• **DATASET ENTRIES**:
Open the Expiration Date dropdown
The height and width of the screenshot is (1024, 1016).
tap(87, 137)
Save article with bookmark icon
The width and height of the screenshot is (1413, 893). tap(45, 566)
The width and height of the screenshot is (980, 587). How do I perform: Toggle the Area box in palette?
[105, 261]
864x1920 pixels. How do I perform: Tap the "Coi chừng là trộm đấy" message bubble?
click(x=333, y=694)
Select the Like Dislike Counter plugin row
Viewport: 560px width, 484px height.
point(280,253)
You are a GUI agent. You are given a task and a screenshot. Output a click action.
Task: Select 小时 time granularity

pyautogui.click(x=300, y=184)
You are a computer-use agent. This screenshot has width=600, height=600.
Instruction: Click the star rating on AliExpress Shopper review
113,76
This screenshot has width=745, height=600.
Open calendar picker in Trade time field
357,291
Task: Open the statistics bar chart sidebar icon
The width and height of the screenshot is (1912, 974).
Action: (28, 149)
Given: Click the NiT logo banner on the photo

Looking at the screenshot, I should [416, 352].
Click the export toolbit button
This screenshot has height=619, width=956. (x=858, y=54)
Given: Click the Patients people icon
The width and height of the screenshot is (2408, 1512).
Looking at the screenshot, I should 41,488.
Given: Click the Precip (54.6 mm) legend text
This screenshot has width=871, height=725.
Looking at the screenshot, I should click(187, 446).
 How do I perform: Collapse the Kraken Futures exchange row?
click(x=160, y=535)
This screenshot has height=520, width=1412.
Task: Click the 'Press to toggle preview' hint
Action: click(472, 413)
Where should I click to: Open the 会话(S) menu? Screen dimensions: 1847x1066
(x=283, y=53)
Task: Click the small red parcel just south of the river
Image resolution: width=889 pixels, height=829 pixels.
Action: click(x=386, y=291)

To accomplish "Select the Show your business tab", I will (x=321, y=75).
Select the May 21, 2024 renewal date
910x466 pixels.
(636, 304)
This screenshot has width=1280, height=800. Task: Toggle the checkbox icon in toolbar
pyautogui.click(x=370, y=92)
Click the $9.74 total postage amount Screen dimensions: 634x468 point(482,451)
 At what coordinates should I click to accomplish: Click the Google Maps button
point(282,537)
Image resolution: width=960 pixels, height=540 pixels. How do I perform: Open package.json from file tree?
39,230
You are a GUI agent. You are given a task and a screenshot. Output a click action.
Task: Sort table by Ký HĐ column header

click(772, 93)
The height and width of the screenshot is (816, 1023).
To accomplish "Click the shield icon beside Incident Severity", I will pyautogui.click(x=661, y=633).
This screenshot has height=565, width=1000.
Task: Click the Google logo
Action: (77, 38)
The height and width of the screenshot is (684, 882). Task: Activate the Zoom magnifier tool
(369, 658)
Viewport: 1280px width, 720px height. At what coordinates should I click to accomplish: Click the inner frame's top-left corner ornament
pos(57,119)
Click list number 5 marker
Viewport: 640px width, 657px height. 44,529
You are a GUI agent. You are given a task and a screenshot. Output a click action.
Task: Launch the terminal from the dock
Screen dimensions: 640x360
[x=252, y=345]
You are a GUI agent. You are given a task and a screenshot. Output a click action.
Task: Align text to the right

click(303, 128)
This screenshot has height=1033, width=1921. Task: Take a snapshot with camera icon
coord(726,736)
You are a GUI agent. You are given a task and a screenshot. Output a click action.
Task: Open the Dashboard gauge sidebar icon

• **DESCRIPTION OF THE TASK**:
Copy the records above faithfully. Begin at their first line, end at the line containing "Select the May 21, 2024 renewal date", and include nothing else.

• **REPLY**:
Open the Expiration Date dropdown
The height and width of the screenshot is (1024, 1016).
tap(87, 137)
Save article with bookmark icon
The width and height of the screenshot is (1413, 893). tap(45, 566)
The width and height of the screenshot is (980, 587). How do I perform: Toggle the Area box in palette?
[105, 261]
864x1920 pixels. How do I perform: Tap the "Coi chừng là trộm đấy" message bubble?
click(x=333, y=694)
Select the Like Dislike Counter plugin row
Viewport: 560px width, 484px height.
point(280,253)
You are a GUI agent. You are given a task and a screenshot. Output a click action.
Task: Select 小时 time granularity

pyautogui.click(x=300, y=184)
You are a computer-use agent. This screenshot has width=600, height=600.
Instruction: Click the star rating on AliExpress Shopper review
113,76
This screenshot has width=745, height=600.
Open calendar picker in Trade time field
357,291
Task: Open the statistics bar chart sidebar icon
The width and height of the screenshot is (1912, 974).
Action: (28, 149)
Given: Click the NiT logo banner on the photo

Looking at the screenshot, I should [416, 352].
Click the export toolbit button
This screenshot has height=619, width=956. (x=858, y=54)
Given: Click the Patients people icon
The width and height of the screenshot is (2408, 1512).
Looking at the screenshot, I should 41,488.
Given: Click the Precip (54.6 mm) legend text
This screenshot has width=871, height=725.
Looking at the screenshot, I should click(187, 446).
 How do I perform: Collapse the Kraken Futures exchange row?
click(x=160, y=535)
This screenshot has height=520, width=1412.
Task: Click the 'Press to toggle preview' hint
Action: click(472, 413)
Where should I click to: Open the 会话(S) menu? Screen dimensions: 1847x1066
(x=283, y=53)
Task: Click the small red parcel just south of the river
Image resolution: width=889 pixels, height=829 pixels.
Action: click(x=386, y=291)

To accomplish "Select the Show your business tab", I will (x=321, y=75).
Select the May 21, 2024 renewal date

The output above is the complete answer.